By Bruce Olson
ST. LOUIS (Reuters) - Concerns about rising waters in the Mississippi River have prompted engineers to step up investigations of the Birds Point levee, only partially rebuilt after the government intentionally blew it up last spring, officials said on Tuesday.
The levee in the southeastern part of Missouri was breached in May to spare the town of Cairo, Illinois, instead flooding 130,000 acres of farmland. It was rebuilt to a temporary level last fall and inspected about once a week.
U.S. Army Corps of Engineers Major Jon Korneliussen said inspections are now occurring daily, with the Mississippi waters rising because of winter rains. The river stood at 27 feet on January 15, but had risen to 40 feet by Monday.
Kornelussen said the river was expected to crest on Friday at 42 feet. That is much higher than earlier in the month, but still well below the top of the levee, which averages more than 50 feet along the four-mile stretch where it was breached in three places.
Additional work on the levee has been suspended until the end of flood season, usually in June or July.
"Until then, we have to watch and make sure nothing happens," Kornelussen said.

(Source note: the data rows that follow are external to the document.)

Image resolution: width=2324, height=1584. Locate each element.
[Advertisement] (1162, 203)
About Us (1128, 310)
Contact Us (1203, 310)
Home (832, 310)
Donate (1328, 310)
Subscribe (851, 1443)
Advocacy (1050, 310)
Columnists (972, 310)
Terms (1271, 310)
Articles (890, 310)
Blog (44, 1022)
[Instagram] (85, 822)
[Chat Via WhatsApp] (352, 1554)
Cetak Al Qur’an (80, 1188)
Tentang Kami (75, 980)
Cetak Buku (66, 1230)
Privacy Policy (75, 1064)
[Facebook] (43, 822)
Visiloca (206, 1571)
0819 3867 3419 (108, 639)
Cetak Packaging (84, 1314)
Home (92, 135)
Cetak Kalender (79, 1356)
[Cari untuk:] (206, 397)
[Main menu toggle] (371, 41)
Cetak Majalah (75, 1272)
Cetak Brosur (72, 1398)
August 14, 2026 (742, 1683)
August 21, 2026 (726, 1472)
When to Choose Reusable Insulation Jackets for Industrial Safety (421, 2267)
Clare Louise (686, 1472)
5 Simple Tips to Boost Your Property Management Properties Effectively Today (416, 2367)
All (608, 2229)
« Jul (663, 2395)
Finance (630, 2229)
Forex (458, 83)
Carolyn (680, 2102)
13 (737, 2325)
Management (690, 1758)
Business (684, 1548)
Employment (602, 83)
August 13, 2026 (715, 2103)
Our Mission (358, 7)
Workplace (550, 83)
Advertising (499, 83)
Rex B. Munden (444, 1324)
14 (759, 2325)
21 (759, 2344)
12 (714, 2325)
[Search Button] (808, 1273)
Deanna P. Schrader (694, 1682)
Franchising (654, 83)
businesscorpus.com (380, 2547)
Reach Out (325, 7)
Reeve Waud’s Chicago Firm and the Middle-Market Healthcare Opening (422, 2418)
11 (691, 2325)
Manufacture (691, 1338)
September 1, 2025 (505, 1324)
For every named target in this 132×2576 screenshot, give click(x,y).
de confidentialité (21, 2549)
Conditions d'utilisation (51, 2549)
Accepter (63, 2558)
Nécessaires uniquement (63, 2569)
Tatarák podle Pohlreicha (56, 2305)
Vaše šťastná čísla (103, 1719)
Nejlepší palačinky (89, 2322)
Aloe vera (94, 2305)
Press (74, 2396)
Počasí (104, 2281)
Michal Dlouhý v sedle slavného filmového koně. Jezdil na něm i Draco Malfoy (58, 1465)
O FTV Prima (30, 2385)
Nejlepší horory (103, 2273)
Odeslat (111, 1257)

He said most of the water is coming from the Ohio River, which meets the Mississippi near Cairo. Last spring heavy rain caused record-breaking flooding along the Mississippi. The river rose to nearly 62 feet at Cairo, when the levee was breached to allow the water to flow across farmland and back into the twisting Mississippi.
Congress allocated the Corps $802 million in December to fix levees up and down the river, including the Birds Point area.